# $35/ hr Guarantee



## Mika (Apr 23, 2014)

Hello Fellow Uber Drivers,

Uberx is offering a guaranteed rate of $35/hr tomorrow, and I was wanting to know if the 20% commission is deducted from this amount, and if you actually get the fares on top of it (I know that sounds greedy.)?


----------



## Joanne (May 7, 2014)

If you make more than $35/hr before commish, you keep the difference. If you make less, they bump you up to make up for the difference. The extra they give you is not subject to 20% commission. That is my understanding. Careful, many drivers have attempted these guarantee things and not gotten the money because their acceptance rate was supposedly too low.


----------



## Mika (Apr 23, 2014)

Joanne said:


> If you make more than $35/hr before commish, you keep the difference. If you make less, they bump you up to make up for the difference. The extra they give you is not subject to 20% commission. That is my understanding. Careful, many drivers have attempted these guarantee things and not gotten the money because their acceptance rate was supposedly too low.
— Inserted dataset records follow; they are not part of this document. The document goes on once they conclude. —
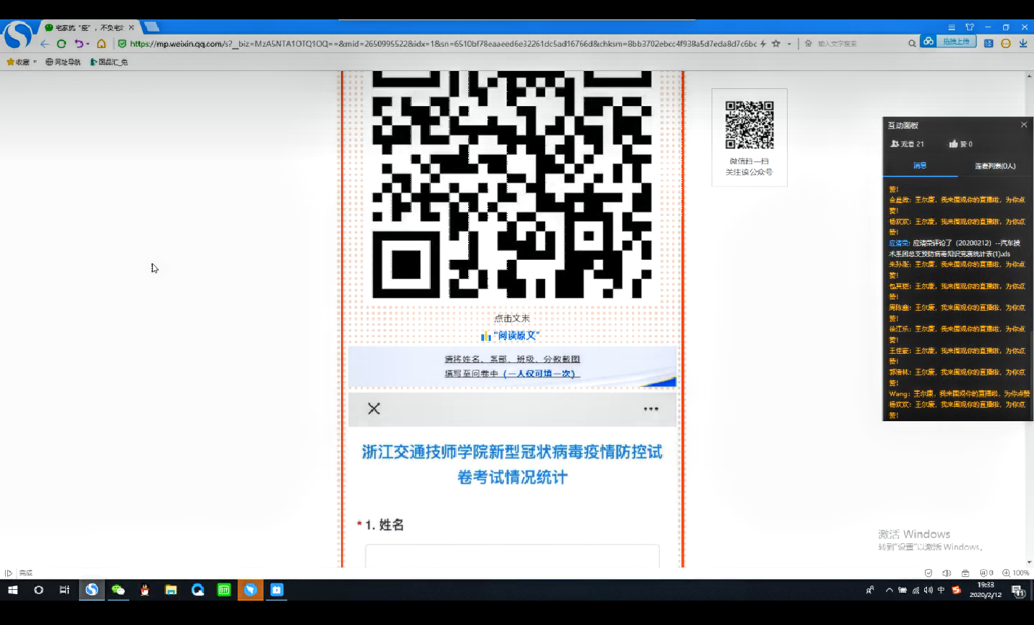1034x625 pixels.
Task: Click the like thumbs-up icon in interaction panel
Action: (954, 144)
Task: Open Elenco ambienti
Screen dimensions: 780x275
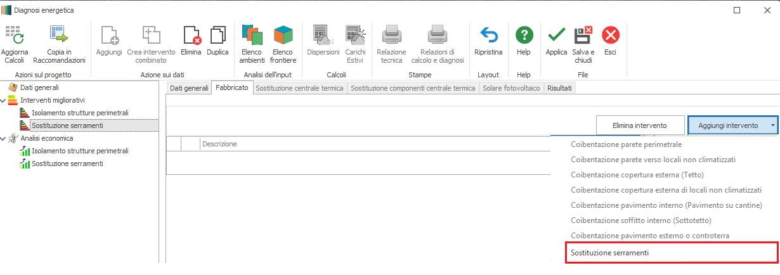Action: pos(252,35)
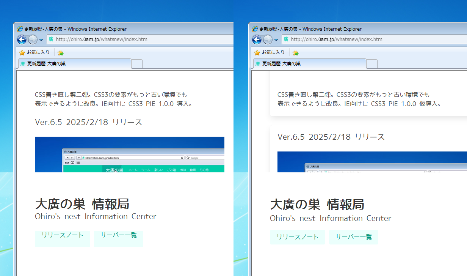Open the お気に入り favorites button in the left window

pos(34,52)
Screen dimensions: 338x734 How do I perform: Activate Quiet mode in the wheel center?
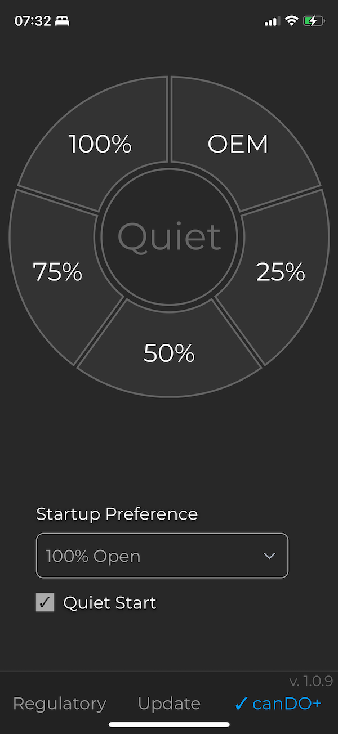[168, 236]
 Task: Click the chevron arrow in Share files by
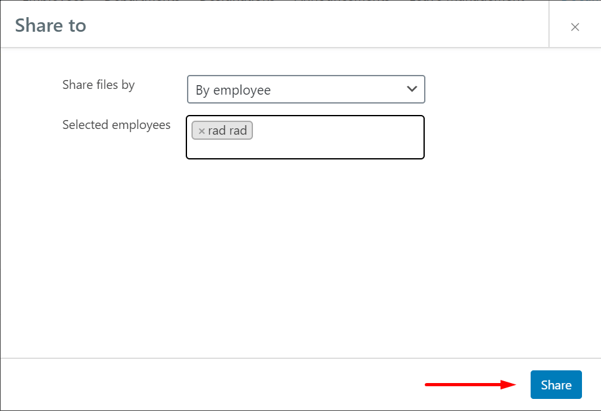coord(411,89)
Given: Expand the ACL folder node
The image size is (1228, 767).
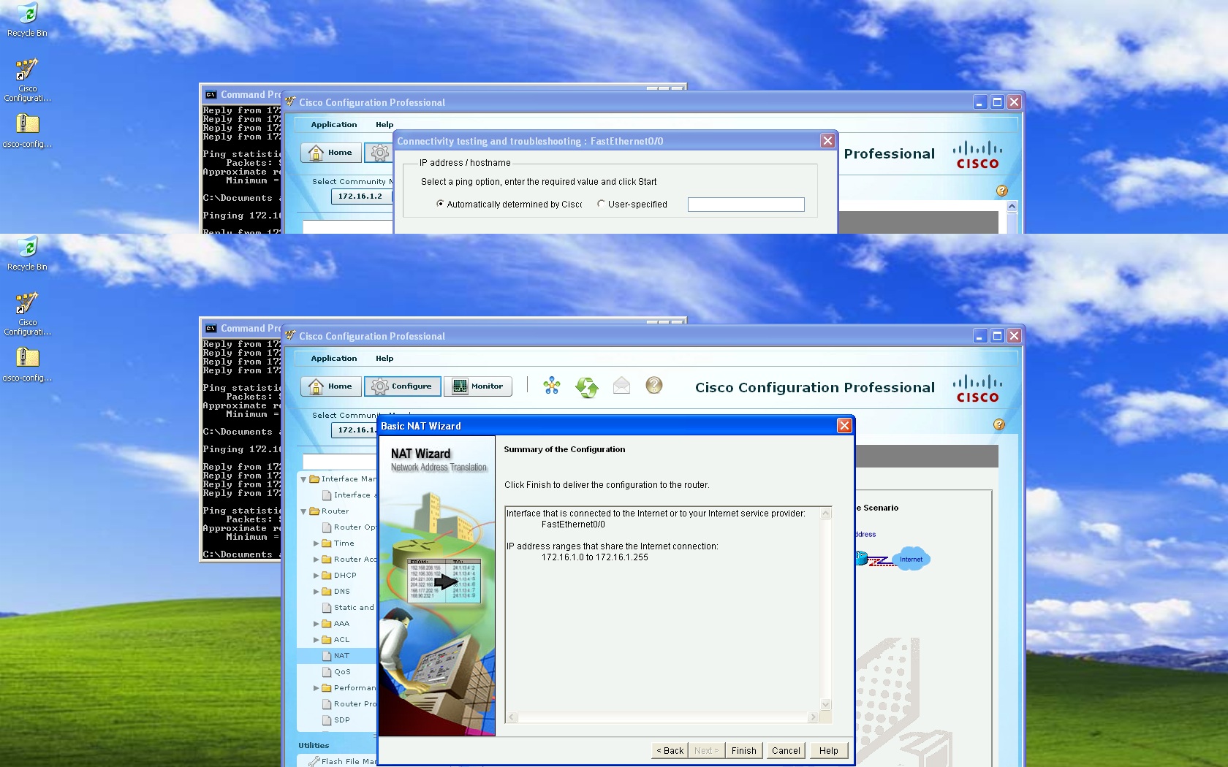Looking at the screenshot, I should click(x=317, y=640).
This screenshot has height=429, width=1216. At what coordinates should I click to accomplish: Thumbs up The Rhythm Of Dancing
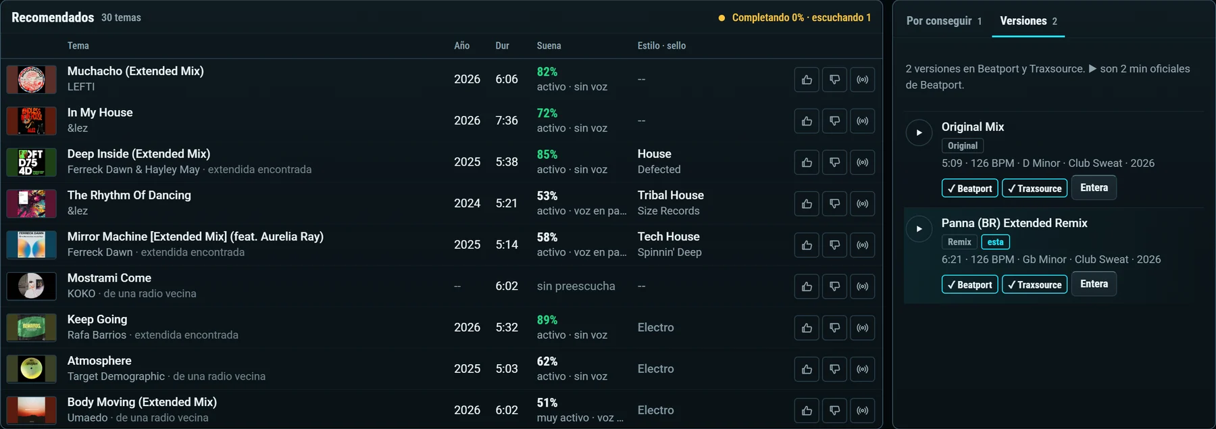coord(807,203)
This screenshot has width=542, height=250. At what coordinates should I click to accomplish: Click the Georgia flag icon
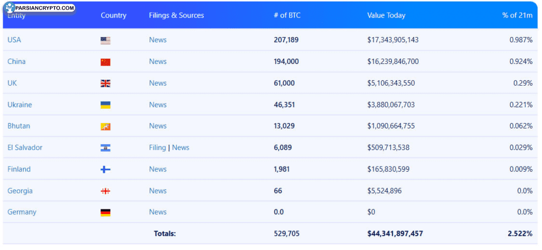point(105,191)

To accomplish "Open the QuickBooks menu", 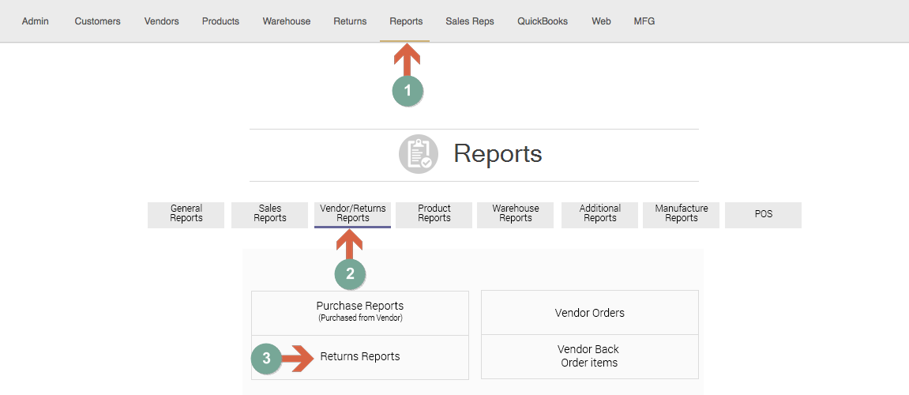I will [543, 21].
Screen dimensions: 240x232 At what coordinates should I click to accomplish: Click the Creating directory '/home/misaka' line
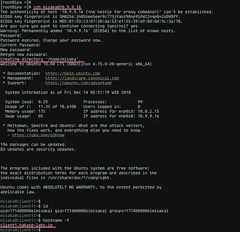(40, 59)
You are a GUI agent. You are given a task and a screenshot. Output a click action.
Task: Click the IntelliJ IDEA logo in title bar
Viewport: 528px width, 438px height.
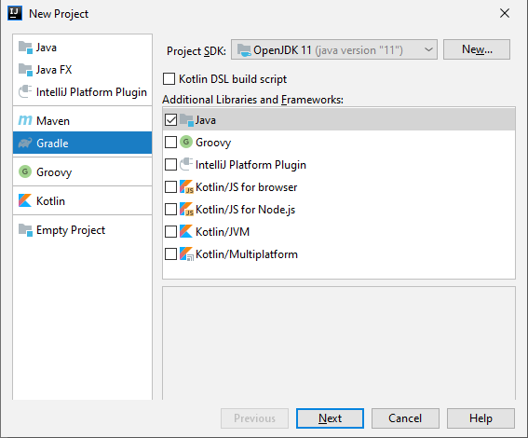(15, 13)
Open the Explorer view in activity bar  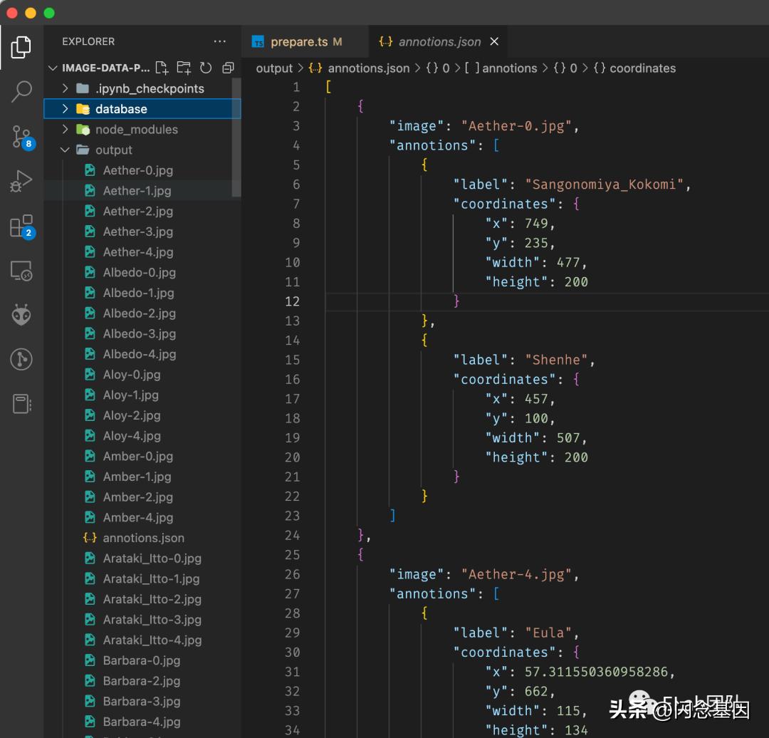(x=21, y=48)
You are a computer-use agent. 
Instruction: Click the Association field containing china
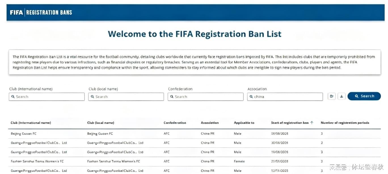click(x=285, y=97)
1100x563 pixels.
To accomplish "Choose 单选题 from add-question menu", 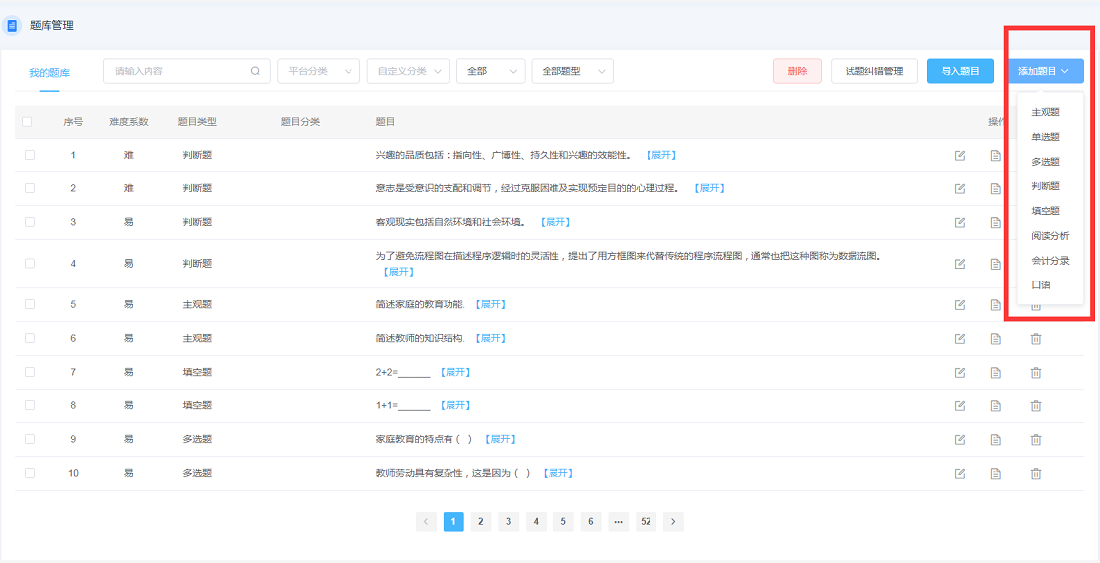I will click(x=1046, y=137).
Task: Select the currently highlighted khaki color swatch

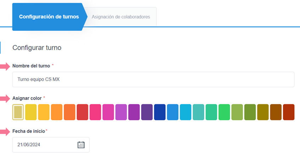Action: [x=18, y=112]
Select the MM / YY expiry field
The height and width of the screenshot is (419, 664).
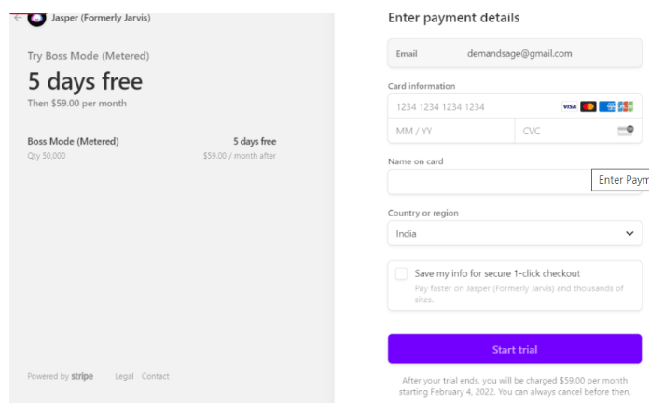coord(451,131)
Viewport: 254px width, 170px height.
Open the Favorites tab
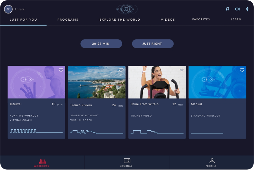point(201,19)
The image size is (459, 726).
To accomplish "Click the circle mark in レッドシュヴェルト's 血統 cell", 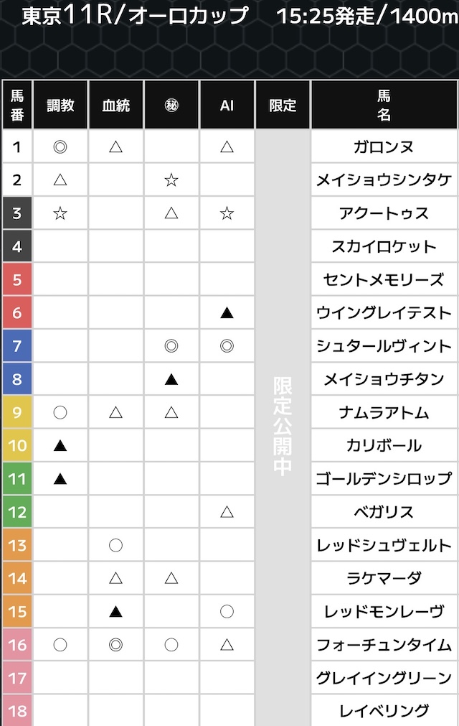I will coord(115,545).
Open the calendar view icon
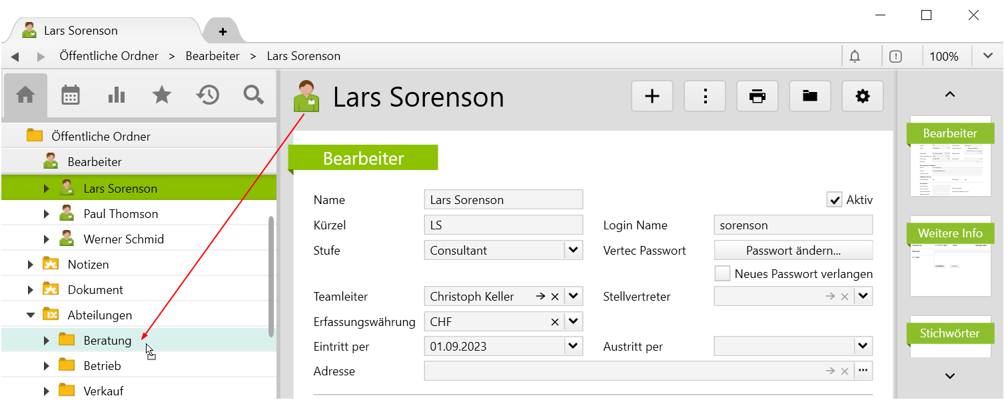Screen dimensions: 1004x400 tap(71, 95)
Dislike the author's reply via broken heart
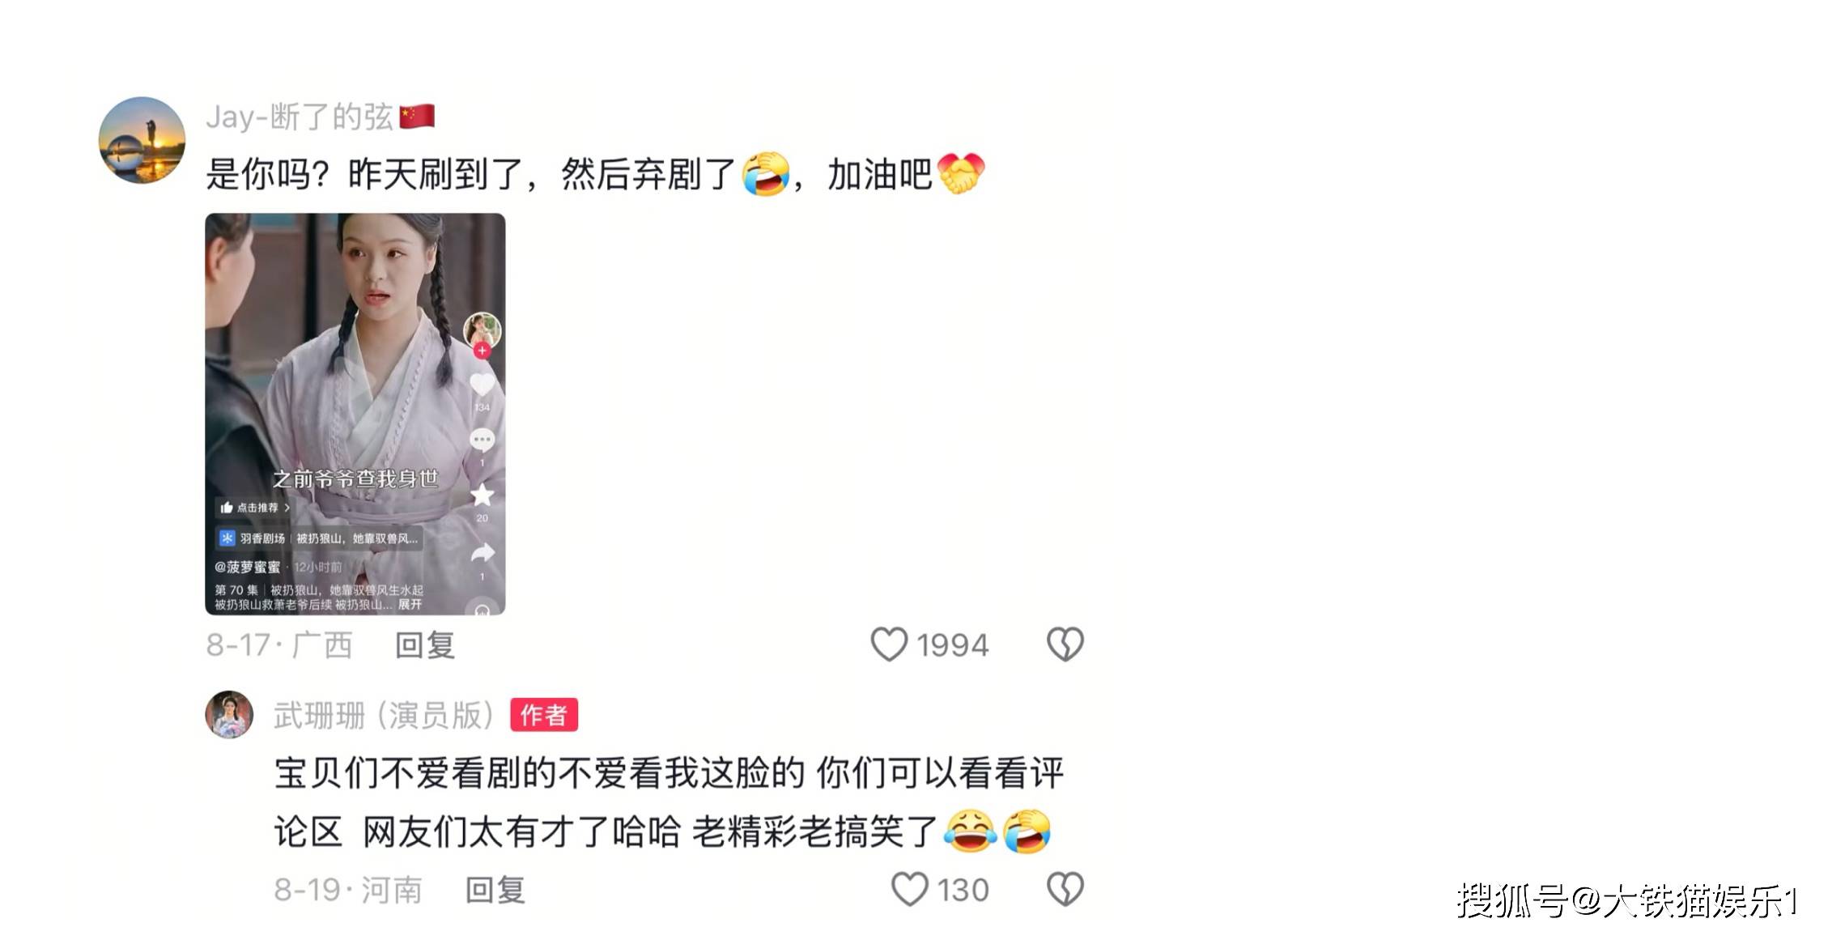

Thank you Joanne, I've read how others have been screwed with this guarantee. I will let you all know how it goes.


----------



## Joanne (May 7, 2014)




----------



## Mika (Apr 23, 2014)

Good Morning Fellow Uber Drivers,

I am following-up to let you know how this past weekend went: Saturday I logged in at 4:32pm, and I logged off at approximately a quarter til 4am, with the exception of going offline for approximately 1hour and 30mins to eat, replace headlight bulb, and to rest for a moment. I accepted every last ping that came my way, I had to cancel two request because they were both no shows, after waiting for over 20 minutes, and calling and texting them both with no reply. Yesterday I get my summary statement from Uber telling my acceptance rate was 77%, and there was no mention of the guaranteed rate of $35/hr. Well I promptly sent them an email explaining to them my acceptance was incorrect, and it should be 100% because of course I shouldn't have to take the hit for two riders who changed their minds, and didn't have the decency to cancel the ride or at the very least answer their phones or reply to a text. I waited over the allotted 10 mins for these passengers, and made several attempts to contact them. I worked more than the 8 hours required between 4pm - 4am, and I stayed inside the perimeter, which in Atlanta is: downtown, midtown, and buckhead. I'm starting to feel a little disgruntle, and taken advantage of---their really acting shady. To be continued.............


----------



## Nautilis (Apr 16, 2014)

Sorry to hear about the acceptance rate that Uber is claiming you have. How much $ are you out if they don't give you the $35/hour guarantee?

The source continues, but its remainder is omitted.